What is required -> Reproduce all records word for word.

+++

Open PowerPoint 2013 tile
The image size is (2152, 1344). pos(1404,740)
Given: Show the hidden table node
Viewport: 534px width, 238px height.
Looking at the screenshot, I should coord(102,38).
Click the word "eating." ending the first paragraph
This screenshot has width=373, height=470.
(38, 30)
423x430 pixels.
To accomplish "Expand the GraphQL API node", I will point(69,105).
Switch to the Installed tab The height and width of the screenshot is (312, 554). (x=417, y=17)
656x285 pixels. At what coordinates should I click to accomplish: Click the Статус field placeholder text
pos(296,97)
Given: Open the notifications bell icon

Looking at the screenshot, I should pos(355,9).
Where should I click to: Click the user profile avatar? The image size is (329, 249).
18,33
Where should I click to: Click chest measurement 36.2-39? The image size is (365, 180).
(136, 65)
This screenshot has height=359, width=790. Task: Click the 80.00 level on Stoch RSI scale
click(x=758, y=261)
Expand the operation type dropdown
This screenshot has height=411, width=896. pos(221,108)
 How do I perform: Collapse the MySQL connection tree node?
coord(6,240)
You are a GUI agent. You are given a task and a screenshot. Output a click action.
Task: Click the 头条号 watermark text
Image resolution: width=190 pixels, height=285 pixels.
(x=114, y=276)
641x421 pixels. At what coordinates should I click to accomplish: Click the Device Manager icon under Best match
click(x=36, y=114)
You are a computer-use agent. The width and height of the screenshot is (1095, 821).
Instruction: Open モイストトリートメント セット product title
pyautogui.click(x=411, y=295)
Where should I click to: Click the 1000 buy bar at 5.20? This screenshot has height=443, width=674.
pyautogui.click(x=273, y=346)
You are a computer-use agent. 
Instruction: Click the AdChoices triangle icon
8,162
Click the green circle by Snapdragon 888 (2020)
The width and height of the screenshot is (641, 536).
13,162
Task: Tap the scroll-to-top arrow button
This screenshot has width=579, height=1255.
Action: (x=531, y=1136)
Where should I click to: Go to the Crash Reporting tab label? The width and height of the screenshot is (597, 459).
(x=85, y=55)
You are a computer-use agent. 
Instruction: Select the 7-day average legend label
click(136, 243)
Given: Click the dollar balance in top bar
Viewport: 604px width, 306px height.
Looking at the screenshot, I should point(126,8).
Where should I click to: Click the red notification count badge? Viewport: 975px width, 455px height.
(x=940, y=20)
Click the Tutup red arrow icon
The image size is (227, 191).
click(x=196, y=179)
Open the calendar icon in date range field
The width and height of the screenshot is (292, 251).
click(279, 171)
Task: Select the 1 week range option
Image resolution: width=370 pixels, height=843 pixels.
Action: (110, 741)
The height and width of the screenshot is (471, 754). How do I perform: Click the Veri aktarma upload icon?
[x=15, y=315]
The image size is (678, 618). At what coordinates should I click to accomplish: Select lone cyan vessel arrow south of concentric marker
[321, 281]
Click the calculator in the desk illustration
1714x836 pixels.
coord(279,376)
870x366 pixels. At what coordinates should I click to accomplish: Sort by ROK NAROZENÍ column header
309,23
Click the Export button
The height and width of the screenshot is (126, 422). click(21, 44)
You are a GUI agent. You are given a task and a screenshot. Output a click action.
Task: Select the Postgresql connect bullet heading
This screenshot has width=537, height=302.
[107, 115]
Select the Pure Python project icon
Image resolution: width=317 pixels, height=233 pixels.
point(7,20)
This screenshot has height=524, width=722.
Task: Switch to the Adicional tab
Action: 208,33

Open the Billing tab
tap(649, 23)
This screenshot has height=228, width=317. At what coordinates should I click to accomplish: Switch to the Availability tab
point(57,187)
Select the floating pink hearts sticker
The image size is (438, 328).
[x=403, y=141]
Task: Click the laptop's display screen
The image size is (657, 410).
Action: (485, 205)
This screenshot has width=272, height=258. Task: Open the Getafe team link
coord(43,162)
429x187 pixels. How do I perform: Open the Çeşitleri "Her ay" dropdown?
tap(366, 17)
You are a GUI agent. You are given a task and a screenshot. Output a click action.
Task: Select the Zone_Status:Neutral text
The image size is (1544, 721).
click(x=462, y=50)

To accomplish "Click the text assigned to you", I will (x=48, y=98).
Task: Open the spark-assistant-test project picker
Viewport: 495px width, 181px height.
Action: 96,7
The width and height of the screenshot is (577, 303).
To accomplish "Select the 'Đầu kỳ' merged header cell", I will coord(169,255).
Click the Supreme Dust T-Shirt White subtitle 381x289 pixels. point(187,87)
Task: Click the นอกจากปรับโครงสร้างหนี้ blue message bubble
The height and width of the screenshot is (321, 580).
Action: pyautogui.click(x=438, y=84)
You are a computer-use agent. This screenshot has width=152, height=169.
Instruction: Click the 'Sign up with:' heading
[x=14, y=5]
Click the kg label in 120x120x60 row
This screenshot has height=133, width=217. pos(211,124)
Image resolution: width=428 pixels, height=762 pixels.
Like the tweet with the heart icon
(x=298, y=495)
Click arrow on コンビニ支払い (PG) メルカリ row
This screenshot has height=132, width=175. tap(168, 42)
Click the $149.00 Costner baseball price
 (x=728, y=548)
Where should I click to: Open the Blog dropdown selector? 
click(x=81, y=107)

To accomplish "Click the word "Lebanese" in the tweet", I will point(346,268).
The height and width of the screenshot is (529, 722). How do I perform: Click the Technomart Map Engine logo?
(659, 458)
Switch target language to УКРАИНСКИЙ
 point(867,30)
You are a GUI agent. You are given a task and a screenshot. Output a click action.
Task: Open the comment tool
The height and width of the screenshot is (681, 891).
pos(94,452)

+++

Exercise solution ->
Open PowerPoint 2013 tile
The image size is (2152, 1344). pos(1404,740)
Given: Show the hidden table node
Viewport: 534px width, 238px height.
Looking at the screenshot, I should coord(102,38).
Click the word "eating." ending the first paragraph
This screenshot has width=373, height=470.
(38, 30)
423x430 pixels.
To accomplish "Expand the GraphQL API node", I will point(69,105).
Switch to the Installed tab The height and width of the screenshot is (312, 554). (x=417, y=17)
656x285 pixels. At what coordinates should I click to accomplish: Click the Статус field placeholder text
pos(296,97)
Given: Open the notifications bell icon

Looking at the screenshot, I should pos(355,9).
Where should I click to: Click the user profile avatar? The image size is (329, 249).
18,33
Where should I click to: Click chest measurement 36.2-39? The image size is (365, 180).
(136, 65)
This screenshot has height=359, width=790. Task: Click the 80.00 level on Stoch RSI scale
click(x=758, y=261)
Expand the operation type dropdown
This screenshot has height=411, width=896. pos(221,108)
 How do I perform: Collapse the MySQL connection tree node?
coord(6,240)
You are a GUI agent. You are given a task and a screenshot. Output a click action.
Task: Click the 头条号 watermark text
Image resolution: width=190 pixels, height=285 pixels.
(x=114, y=276)
641x421 pixels. At what coordinates should I click to accomplish: Click the Device Manager icon under Best match
click(x=36, y=114)
You are a computer-use agent. The width and height of the screenshot is (1095, 821).
Instruction: Open モイストトリートメント セット product title
pyautogui.click(x=411, y=295)
Where should I click to: Click the 1000 buy bar at 5.20? This screenshot has height=443, width=674.
pyautogui.click(x=273, y=346)
You are a computer-use agent. 
Instruction: Click the AdChoices triangle icon
8,162
Click the green circle by Snapdragon 888 (2020)
The width and height of the screenshot is (641, 536).
13,162
Task: Tap the scroll-to-top arrow button
This screenshot has width=579, height=1255.
Action: (x=531, y=1136)
Where should I click to: Go to the Crash Reporting tab label? The width and height of the screenshot is (597, 459).
(x=85, y=55)
You are a computer-use agent. 
Instruction: Select the 7-day average legend label
click(136, 243)
Given: Click the dollar balance in top bar
Viewport: 604px width, 306px height.
Looking at the screenshot, I should point(126,8).
Where should I click to: Click the red notification count badge? Viewport: 975px width, 455px height.
(x=940, y=20)
Click the Tutup red arrow icon
The image size is (227, 191).
click(x=196, y=179)
Open the calendar icon in date range field
The width and height of the screenshot is (292, 251).
click(279, 171)
Task: Select the 1 week range option
Image resolution: width=370 pixels, height=843 pixels.
Action: (110, 741)
The height and width of the screenshot is (471, 754). How do I perform: Click the Veri aktarma upload icon?
[x=15, y=315]
The image size is (678, 618). At what coordinates should I click to accomplish: Select lone cyan vessel arrow south of concentric marker
[321, 281]
Click the calculator in the desk illustration
1714x836 pixels.
coord(279,376)
870x366 pixels. At what coordinates should I click to accomplish: Sort by ROK NAROZENÍ column header
309,23
Click the Export button
The height and width of the screenshot is (126, 422). click(21, 44)
You are a GUI agent. You are given a task and a screenshot. Output a click action.
Task: Select the Postgresql connect bullet heading
This screenshot has width=537, height=302.
[107, 115]
Select the Pure Python project icon
Image resolution: width=317 pixels, height=233 pixels.
point(7,20)
This screenshot has height=524, width=722.
Task: Switch to the Adicional tab
Action: 208,33

Open the Billing tab
tap(649, 23)
This screenshot has height=228, width=317. At what coordinates should I click to accomplish: Switch to the Availability tab
point(57,187)
Select the floating pink hearts sticker
The image size is (438, 328).
[x=403, y=141]
Task: Click the laptop's display screen
The image size is (657, 410).
Action: (485, 205)
This screenshot has width=272, height=258. Task: Open the Getafe team link
coord(43,162)
429x187 pixels. How do I perform: Open the Çeşitleri "Her ay" dropdown?
tap(366, 17)
You are a GUI agent. You are given a task and a screenshot. Output a click action.
Task: Select the Zone_Status:Neutral text
The image size is (1544, 721).
click(x=462, y=50)

To accomplish "Click the text assigned to you", I will (x=48, y=98).
Task: Open the spark-assistant-test project picker
Viewport: 495px width, 181px height.
Action: 96,7
The width and height of the screenshot is (577, 303).
To accomplish "Select the 'Đầu kỳ' merged header cell", I will coord(169,255).
Click the Supreme Dust T-Shirt White subtitle 381x289 pixels. point(187,87)
Task: Click the นอกจากปรับโครงสร้างหนี้ blue message bubble
The height and width of the screenshot is (321, 580).
Action: pyautogui.click(x=438, y=84)
You are a computer-use agent. This screenshot has width=152, height=169.
Instruction: Click the 'Sign up with:' heading
[x=14, y=5]
Click the kg label in 120x120x60 row
This screenshot has height=133, width=217. pos(211,124)
Image resolution: width=428 pixels, height=762 pixels.
Like the tweet with the heart icon
(x=298, y=495)
Click arrow on コンビニ支払い (PG) メルカリ row
This screenshot has height=132, width=175. tap(168, 42)
Click the $149.00 Costner baseball price
 (x=728, y=548)
Where should I click to: Open the Blog dropdown selector? 
click(x=81, y=107)

To accomplish "Click the word "Lebanese" in the tweet", I will point(346,268).
The height and width of the screenshot is (529, 722). How do I perform: Click the Technomart Map Engine logo?
(659, 458)
Switch target language to УКРАИНСКИЙ
 point(867,30)
You are a GUI agent. You are given a task and a screenshot. Output a click action.
Task: Open the comment tool
The height and width of the screenshot is (681, 891).
pos(94,452)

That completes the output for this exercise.